二人は完璧に仕立てられた赤と黄金の制服をきて、銀行のまえをとおる人をすべてさりげなくチェックしていた。ハリーはそれがゴブリンだとわかった。ドラゴンをもし見たとしても同じようにわかっただろう。あまたのファンタジー小説で知ったものと、完全にでないにせよ、ほとんどの点で一致しているからだ。 このゴブリンは緑色の皮膚などではないけれど身長のひくい人間型で、うしろの大理石とおなじくらい白く長くとがった鼻と耳をして、とてもほそながく器用そうな指とほそく鋭い目をしている。
ハリーはそれを凝視しないようにつとめながら、マクゴナガル先生に連れられて扉のまえに階段にちかづいていった。 自制心を限界まで使ってやっと、さまざまな問いをこころのなかにとどめることができた。 みたところ人類とおなじように知性のある、しかしどうみても大幅にちがった系統からきた生物がここにいる! ゴブリンのDNAは人類とどれくらい違うのだろうか。両種は交雑できるほど遺伝的距離がちかいだろうか。 ゴブリンの骨数本を目にしただけでリチャード・ドーキンスは学術的錯乱状態におちいるだろう。実物を見せればどうなるか想像にかたくない。

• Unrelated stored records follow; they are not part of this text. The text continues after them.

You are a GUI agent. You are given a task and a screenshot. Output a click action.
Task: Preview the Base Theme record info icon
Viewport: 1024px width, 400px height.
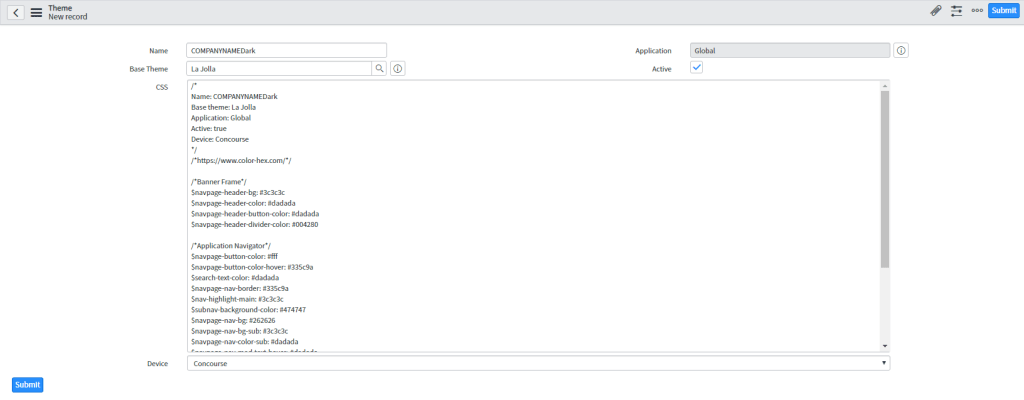[397, 69]
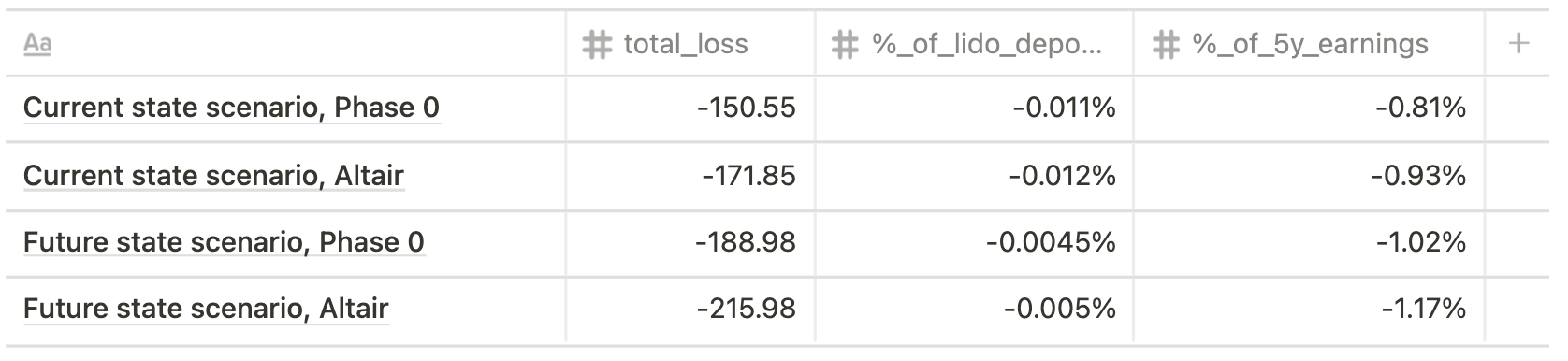Click the Aa title column icon

pos(36,45)
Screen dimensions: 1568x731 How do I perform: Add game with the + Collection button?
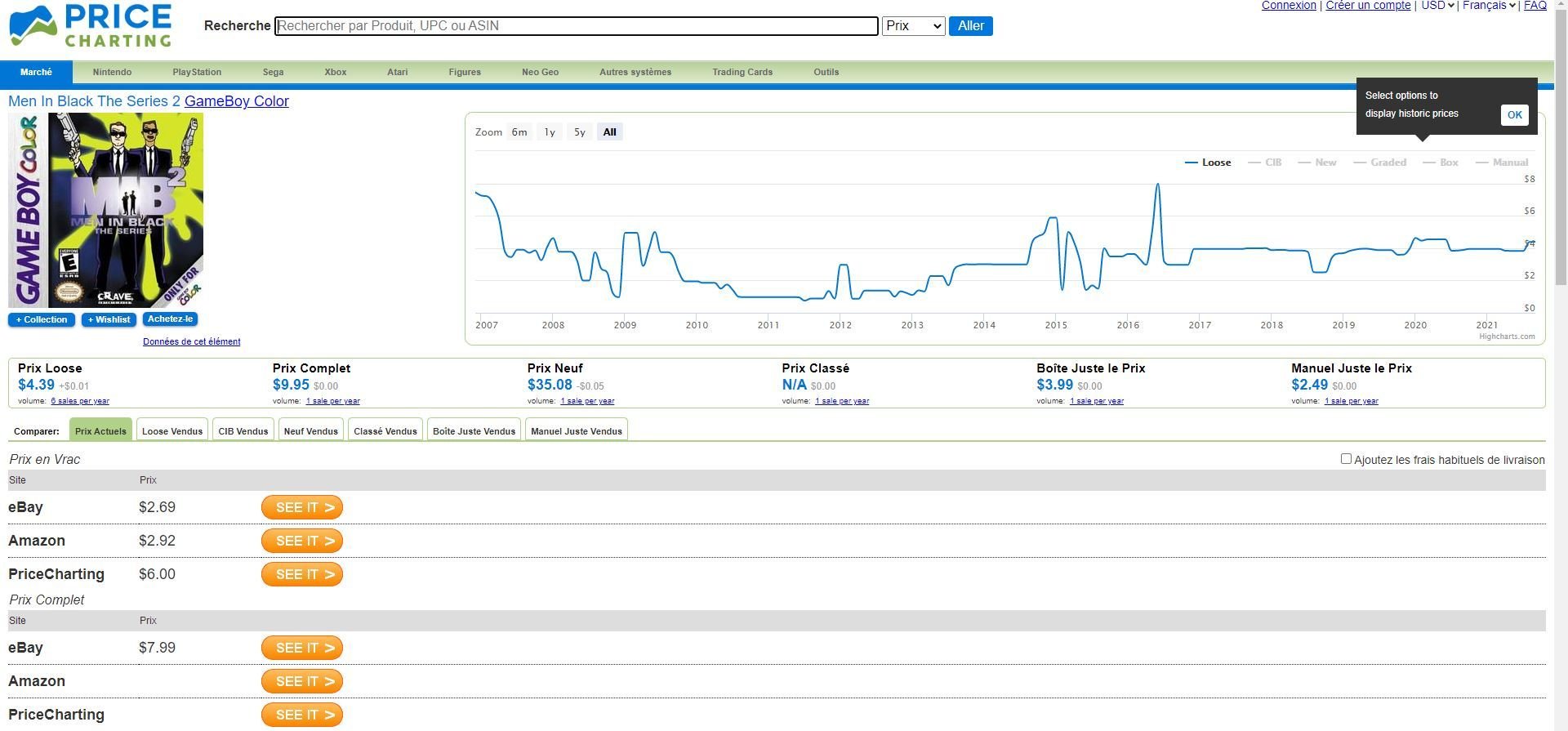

大扉の上には、黄金とマホガニーでできた盾があり、装飾つきの鍵のシンボルの上に『Gringotts』という文字がはいっていた。 その下には『Fortius Quo Fidelius』という文字があった。 うろおぼえのラテン語を思いだしてみると、『忠誠は力』のような意味だろうか。
「こんにちは。」とハリーがゴブリンに言うと、ゴブリンはどちらも会釈をした。 扉は厚く重い大理石にみえたが、ゴブリンの一人は下にある取っ手のひとつをにぎって、軽がるとひらいた。ハリーより筋肉があるようには見えないのだが。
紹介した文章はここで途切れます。